> _Texte de lecture_

Il s'agit d'un ouvrage historique de Jacques Bainville (1879-1936), publié en 1935. On ne trouvera point dans ce livre d'étude politique approfondie de la dictature et de l'évolution de ses formes à travers les siècles. Il s'agit d'une oeuvre de vulgarisation: l'auteur se contente de raconter la vie des dictateurs, laissant au lecteur le soin de méditer sur les similitudes qui rapprochent les tyrans de l'antiquité et les monarques absolus du siècle classique des dictateurs de 1935. L'argument du livre est que la dictature est le fruit naturel de la démocratie, qu'elle apparaît dans l'histoire des régimes démocratiques selon une sorte de "loi de retour éternel" (ce sont les mots mêmes de Bainville). La dictature n'est pas une mode: elle peut répondre à des nécessités, à l'exigence des faits, et c'est pourquoi, par exemple, les Romains l'avaient légalisée en certaines circonstances. Les causes immédiates de son apparition peuvent être néanmoins très diverses: nécessité de salut public, pour parer à une invasion étrangère, -réaction contre l' anarchie et la ruine, -mouvement de défense sociale contre le communisme: ou bien encore, la dictature peut être la forme extrême et violente prise par la démocratie égalitaire pour vaincre ses adversaires. A Athènes, dans l' antiquité, ce sont, avec l'accroissement des richesses, l'élévation de la bourgeoisie et l'abaissement de la classe pauvre, les luttes sociales acharnées qui introduisent la dictature: les deux partis, épuisés, prenaient l'habitude de s'en remettre à un tiers pour juger leurs différends. Le dictateur est alors surtout un légiste. Mais on voit aussi, avec Pisistrate, apparaître le "tyran" plus proche de nos dictateurs modernes, car il prétend toujours s'appuyer sur le peuple et n'assure son pouvoir que par la démagogie et la violence. A Rome, le sénat, aristocratique, craignait par dessus tout l'élévation trop rapide d'un homme politique: cependant, voulant corriger les défauts de la République par l'autorité, le sénat avait prévu et légalisé la dictature au nom du salut public en cas de guerre extérieure ou civile.

> _Données source_

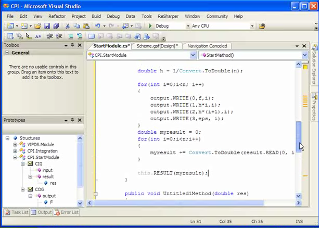Viewport: 319px width, 228px height.
Task: Open the Task List panel tab
Action: [x=16, y=212]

> _Travail demandé_
- a) Relevez, d'après le texte de lecture, toutes les causes immédiates de l'apparition de la dictature qui y sont énumérées.
- b) Répondez aux questions suivantes à l'aide du texte de lecture.
(i) En quelle année l'ouvrage a-t-il été publié ?
(ii) Par quelle expression Bainville désigne-t-il la réapparition de la dictature dans les régimes démocratiques ?
(iii) Dans quels cas le sénat romain avait-il prévu la dictature ?
Les lignes forment un matériau distinct, sans rapport avec le texte de lecture.

> _Corrigé_
- a)
- La nécessité de salut public, pour parer à une invasion étrangère
- La réaction contre l'anarchie et la ruine
- Le mouvement de défense sociale contre le communisme
- La forme extrême et violente prise par la démocratie égalitaire pour vaincre ses adversaires

- b)
(i) En 1935.
(ii) Par l'expression « loi de retour éternel ».
(iii) En cas de guerre extérieure ou civile, au nom du salut public.